Robert Louis DeMayo is a native of Hollis, New Hampshire, but lived in many corners of the planet before settling in the American Southwest. He began writing at twenty, when he left his job as a biomedical engineer to explore the world, and in the last decade before the internet, he visited nearly 100 countries, crossing many of them overland.
Those years of travel shaped not only his worldview but also the subjects, settings, and restless spirit of his fiction and nonfiction. His extensive journals from those years—and from many journeys that followed—inspired several of his books and led to working as a foreign correspondent for The Telegraph and additional work with The Hollis Times.
He is a longtime member of The Explorers Club and currently serves as Chair of its Southwest Chapter, reflecting a lifelong commitment to exploration, storytelling, and public engagement.
That same drive for discovery led him into the world of travel professionally. For three years, he worked for Eos Study Tours, marketing organized dives to the Titanic and the Bismarck, Antarctic voyages, African safaris, and archaeological tours around the world.

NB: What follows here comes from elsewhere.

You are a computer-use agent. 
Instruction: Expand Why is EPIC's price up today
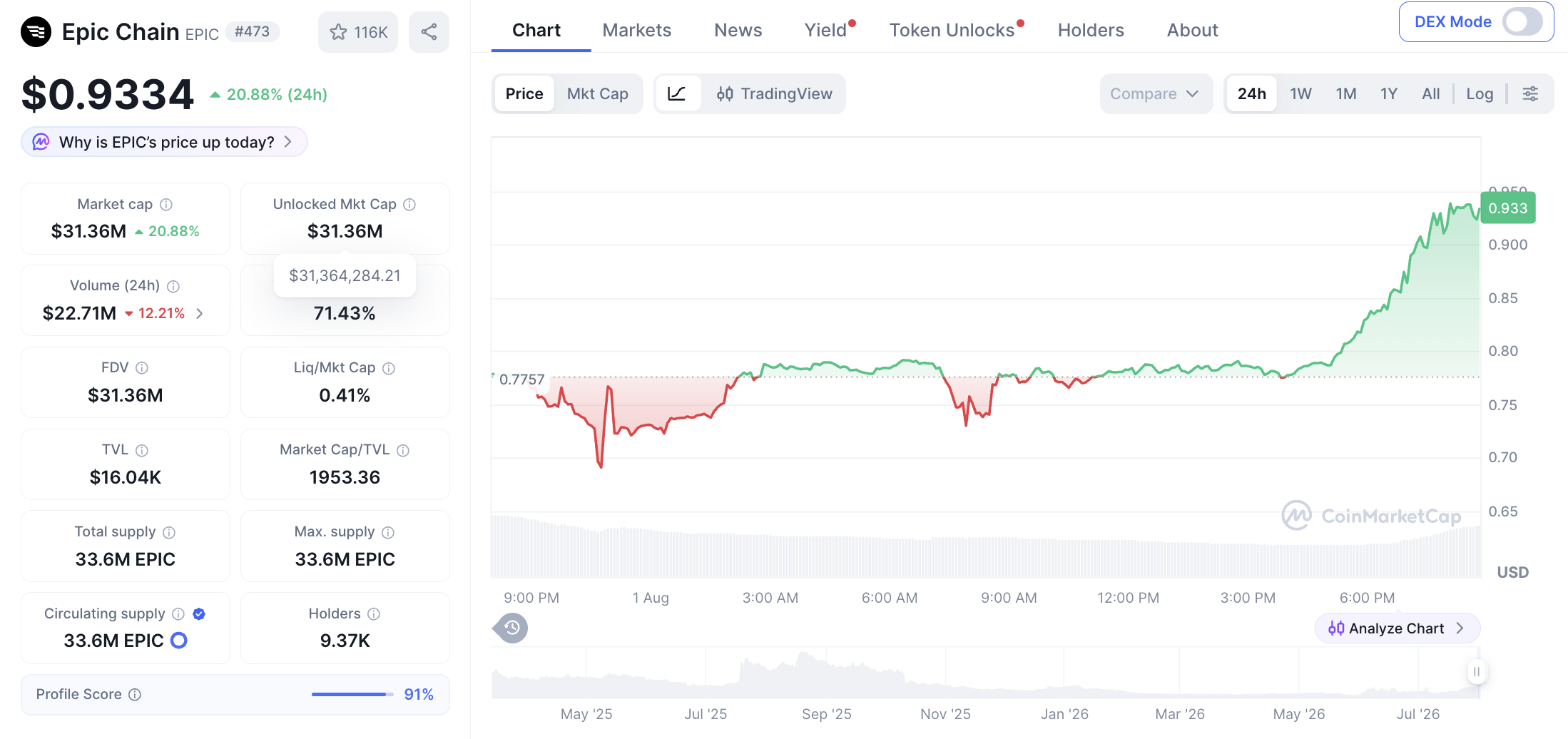[x=165, y=142]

He later worked as a tour guide in Alaska and the Yukon during the summers and as a jeep guide in Arizona during the winters, eventually becoming the general manager of an Arizona jeep tour company before leaving the guiding world to write full-time.
DeMayo is the author of ten novels and other travel- and adventure-centered works. His books include The Making of Theodore Roosevelt, The Light Behind Blue Circles, The Wayward Traveler, The Legend of Everett Ruess, The Road to Sedona, The Sirens of Oak Creek, Pithecophilia, The King of the Coral Sea, American Literary Nomads, and Aroostook Dreams. Collectively, his books have won a dozen national awards, including multiple recent honors for American Literary Nomads.

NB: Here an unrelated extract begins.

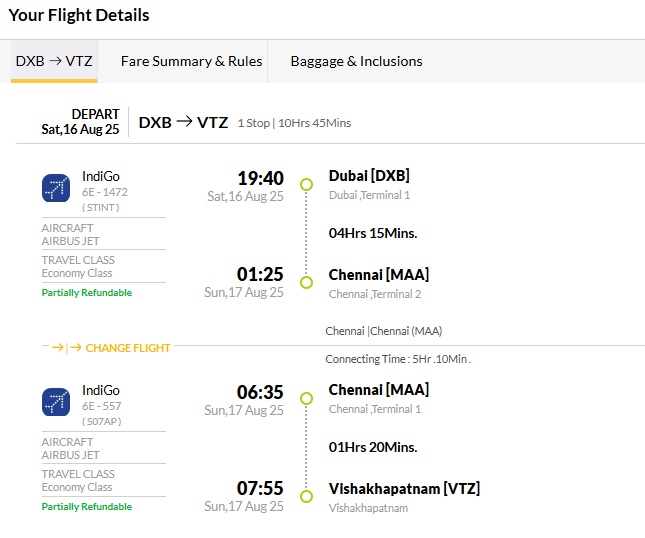The image size is (645, 538).
Task: Click the 1 Stop duration text
Action: tap(294, 123)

He lives in Sedona, Arizona, and spends his time writing, exploring, speaking, and raising his three daughters.
Highlights
1988-9 Drove from New Hampshire to Panama following the Atlantic Coast until Nicaragua (6 months).
1989 & 1994 Climbed the active Volcano Villarica (1994) and newly erupted Volcano Pacaya (1989)
1990 & 1996 One hundred and eighty-mile trek in Nepal’s Annapurna Range (twice-clockwise & counterclockwise).
1991 Two-week camel trek across India’s Thar Desert. *During the hot season.
1991-2 Hitchhiked from India to Bangkok to Sydney, and back (via Sumatra). (one year).
1994 Ten-pitch, technical climb of Mt. Kenya, 17,052 ft.
*First time in a climbing harness.
1994 Descended to the bottom level of South Africa’s deepest gold mine (7,800 ft.) * The world’s longest vertical drop. *Crawled through 45 deg./2 ft. wide shaft while drilling.
1994 & 1997 Hitchhiked from Nairobi to Lesotho (1994)
& Malawi to Cape Town (1997)
1994 One-week hike in Zaire's Virunga Volcanoes to see Mountain Gorillas. (Now Congo)
1995 Two-week ascent of Argentina’s Mount Aconcagua.
*22,829 ft./ 60 miles.
1995 Taken hostage in the Bolivian Amazon for three days by a disgruntled indigenous group.
1995 Kayaked 40 miles on Lake Malawi (1 week).
1998 Canoed 50 miles in an open canoe on the Nenana River, Alaska (north of Denali).
2001-4 Crossed North America five times (NH to AK to AZ) with a nine-month-old and 2 year old.
EARLY TRAVELS
During a 15-year period (1983-1998), I spent at least eight years abroad. And then, from 2001 to 4, I crossed North America with my family five times.